> [Job a]
Reproduce the Google+ Communities passage below word for word, in full.

> [Given passage]

Edited on Jun 24, 2026.

Google+ Communities are one of the more interesting and under-used surfaces for PR practitioners building category authority online. The platform has not delivered the mass-audience adoption Facebook or Twitter have, but the Communities feature gives PR pros and brand operators a tool most of the broader category has yet to take seriously.

The question is whether Communities will become a meaningful part of the PR practitioner's day-to-day or remain a side experiment. The answer depends on how Google itself invests in the platform and whether the existing communities reach the critical mass that makes ongoing participation worthwhile.

What Google+ Communities offer

Communities give PR pros a way to participate in topic-specific discussion alongside peers, journalists, and prospective clients without the broadcast-style noise that dominates other platforms. The format is closer to a forum than a feed — posts, comments, threading — and the moderation tools let community owners maintain the quality of discussion.

The current standouts in the PR and marketing space include Marketing+, Public Relations, Strategic Social Networking, Online Marketing communities, and several niche communities focused on specific verticals or specialties. Membership numbers vary from a few hundred to several thousand.

How PR practitioners actually use Communities

Original content distribution. Share a blog post, a press release, an analyst commentary — and engage with the responses in-thread. The discussion is the value, not the click-through.

Source identification. Communities surface practitioners and journalists active in specific topic areas. The active participants are often easier to reach through community-based interaction than through cold outreach.

Real-time market intelligence. What is the community talking about this week. Which campaigns are being praised. Which crises are being dissected. The signal is faster than trade press because the trade press reads the communities too.

Establishing topical expertise. Consistent, substantive contribution to a relevant community builds reputation among peers in a way press mentions cannot. The PR practitioner who is genuinely knowledgeable and willing to share without selling earns the trust that downstream business depends on.

> [Records for this task]
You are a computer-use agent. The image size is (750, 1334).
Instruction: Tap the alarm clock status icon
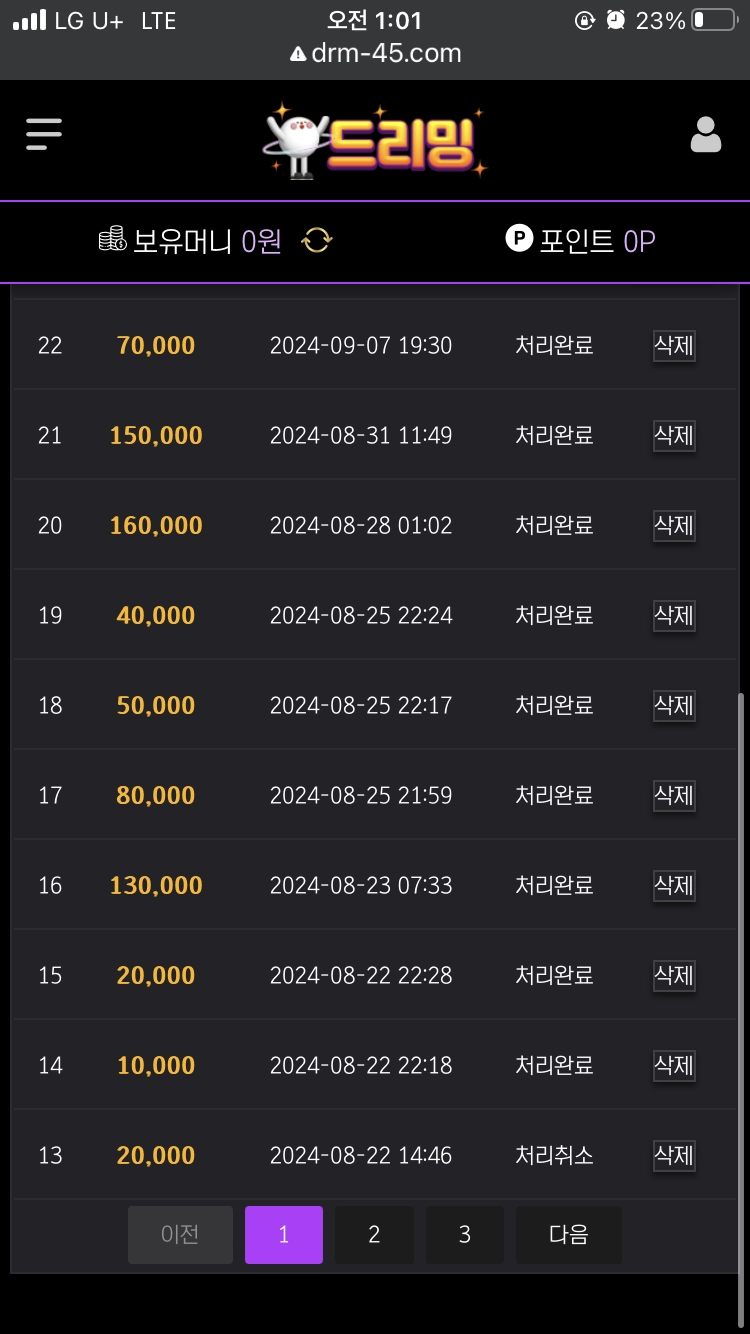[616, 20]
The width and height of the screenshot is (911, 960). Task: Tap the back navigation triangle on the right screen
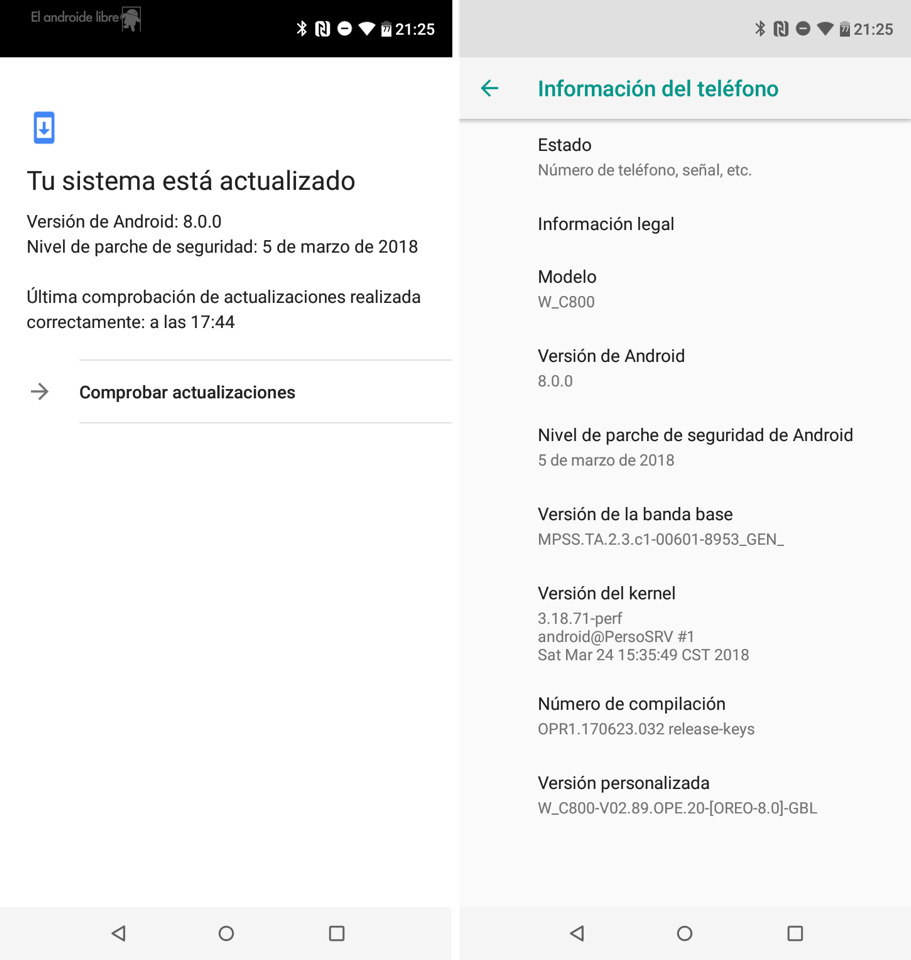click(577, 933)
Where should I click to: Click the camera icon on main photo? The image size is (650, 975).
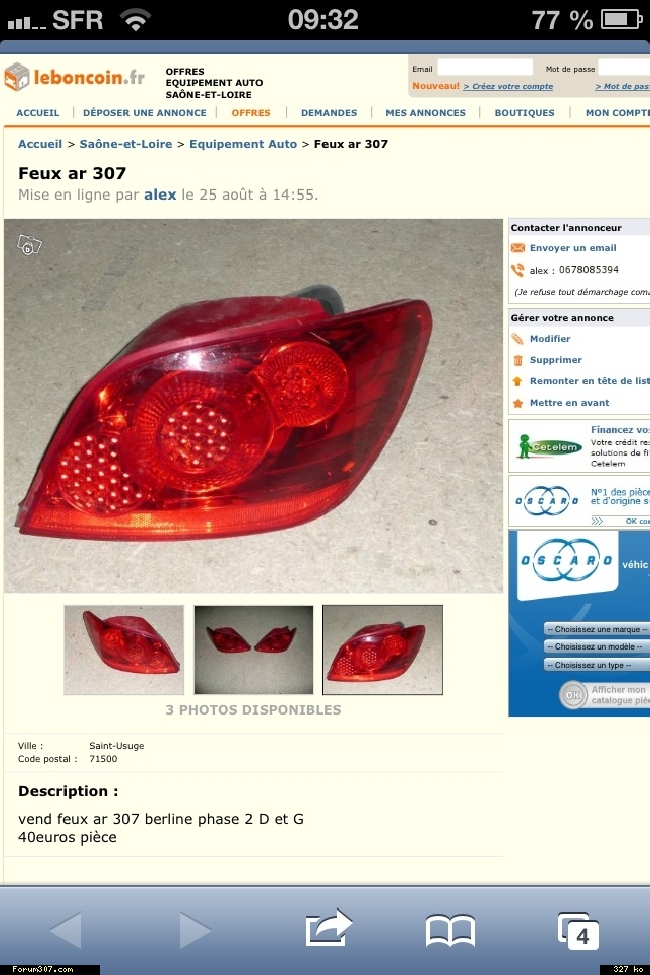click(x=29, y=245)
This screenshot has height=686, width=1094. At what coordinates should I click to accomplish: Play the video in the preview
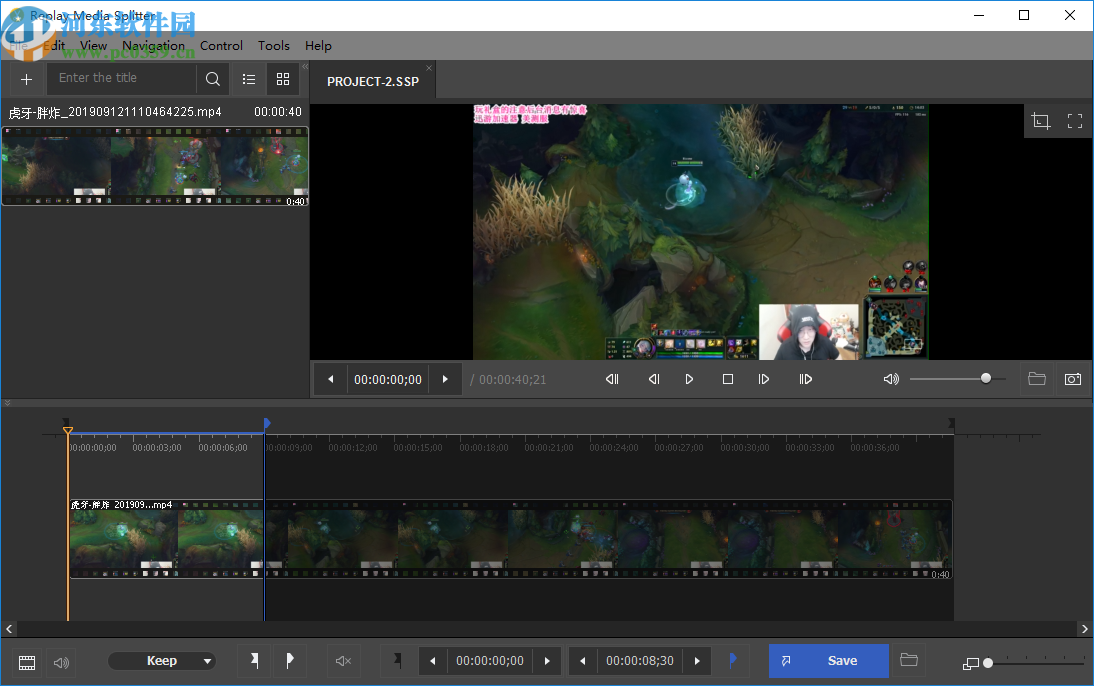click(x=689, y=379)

* * *

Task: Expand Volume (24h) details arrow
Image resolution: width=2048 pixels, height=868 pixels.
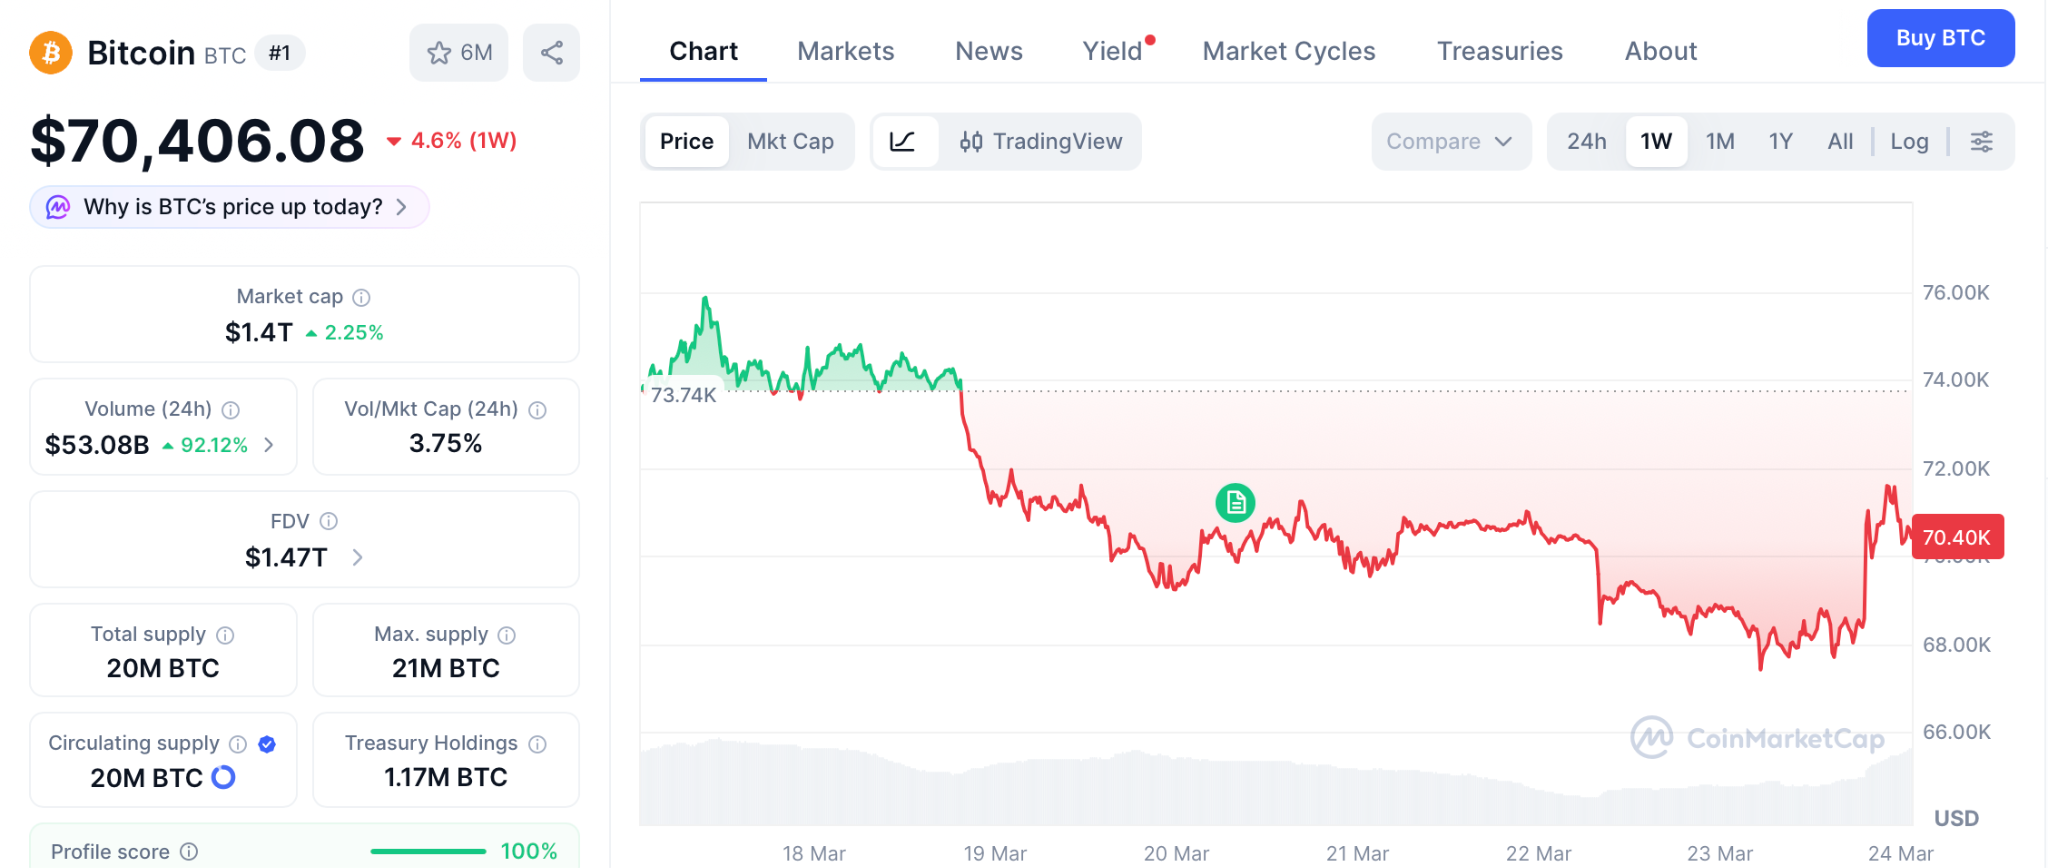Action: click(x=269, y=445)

...

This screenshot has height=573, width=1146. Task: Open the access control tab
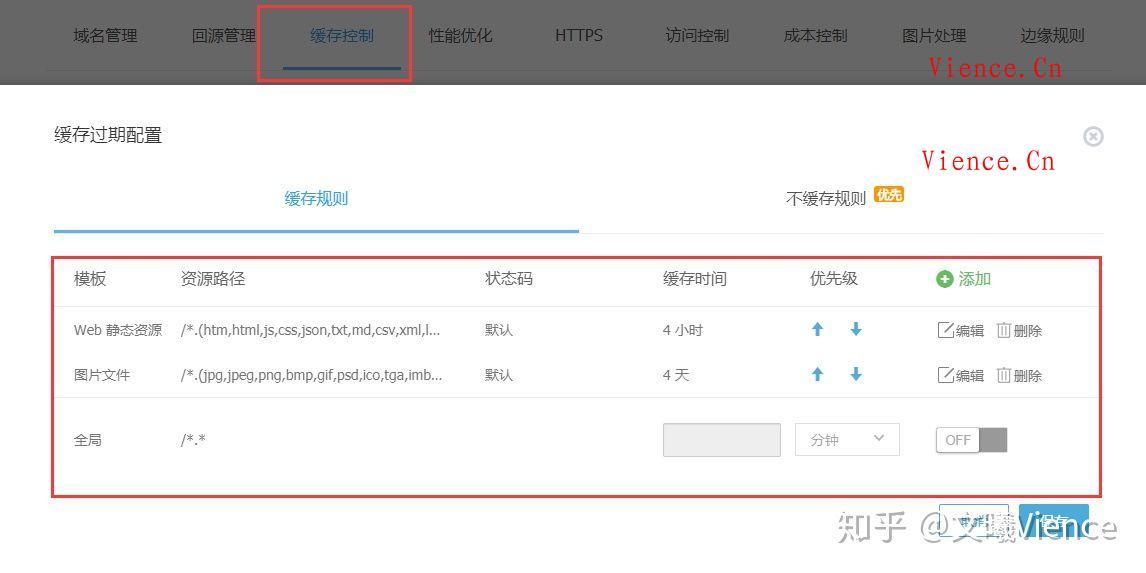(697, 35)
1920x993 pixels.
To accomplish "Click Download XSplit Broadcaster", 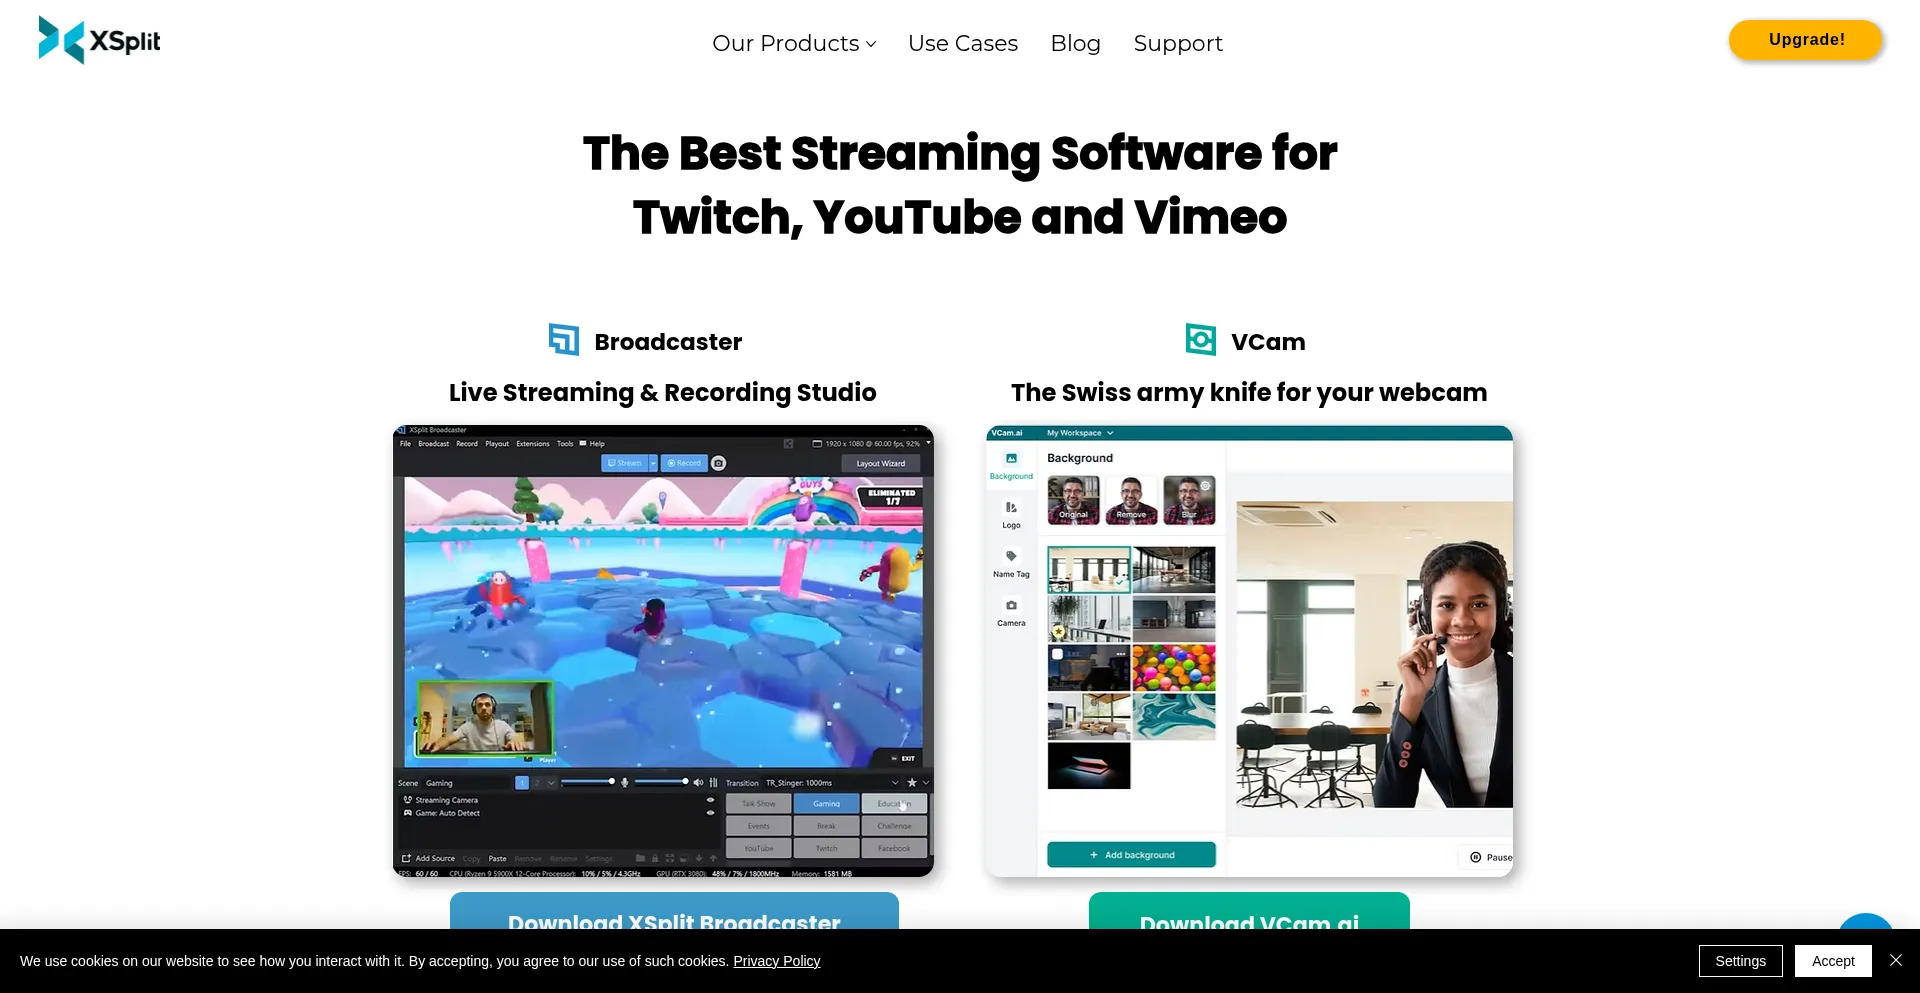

> [Job b]
Please write out the records starting at the line that contains "The width and" and ending after the line that contains "click(x=689, y=379)", and leave the pictures out of your answer.

> [Written response a]
Edited on Jun 24, 2026.

Google+ Communities are one of the more interesting and under-used surfaces for PR practitioners building category authority online. The platform has not delivered the mass-audience adoption Facebook or Twitter have, but the Communities feature gives PR pros and brand operators a tool most of the broader category has yet to take seriously.

The question is whether Communities will become a meaningful part of the PR practitioner's day-to-day or remain a side experiment. The answer depends on how Google itself invests in the platform and whether the existing communities reach the critical mass that makes ongoing participation worthwhile.

What Google+ Communities offer

Communities give PR pros a way to participate in topic-specific discussion alongside peers, journalists, and prospective clients without the broadcast-style noise that dominates other platforms. The format is closer to a forum than a feed — posts, comments, threading — and the moderation tools let community owners maintain the quality of discussion.

The current standouts in the PR and marketing space include Marketing+, Public Relations, Strategic Social Networking, Online Marketing communities, and several niche communities focused on specific verticals or specialties. Membership numbers vary from a few hundred to several thousand.

How PR practitioners actually use Communities

Original content distribution. Share a blog post, a press release, an analyst commentary — and engage with the responses in-thread. The discussion is the value, not the click-through.

Source identification. Communities surface practitioners and journalists active in specific topic areas. The active participants are often easier to reach through community-based interaction than through cold outreach.

Real-time market intelligence. What is the community talking about this week. Which campaigns are being praised. Which crises are being dissected. The signal is faster than trade press because the trade press reads the communities too.

Establishing topical expertise. Consistent, substantive contribution to a relevant community builds reputation among peers in a way press mentions cannot. The PR practitioner who is genuinely knowledgeable and willing to share without selling earns the trust that downstream business depends on.

> [Written response b]
The width and height of the screenshot is (911, 960). Task: Tap the back navigation triangle on the right screen
click(577, 933)
Where should I click to: Click the camera icon on main photo? The image size is (650, 975).
click(x=29, y=245)
This screenshot has height=686, width=1094. At what coordinates should I click to accomplish: Play the video in the preview
click(x=689, y=379)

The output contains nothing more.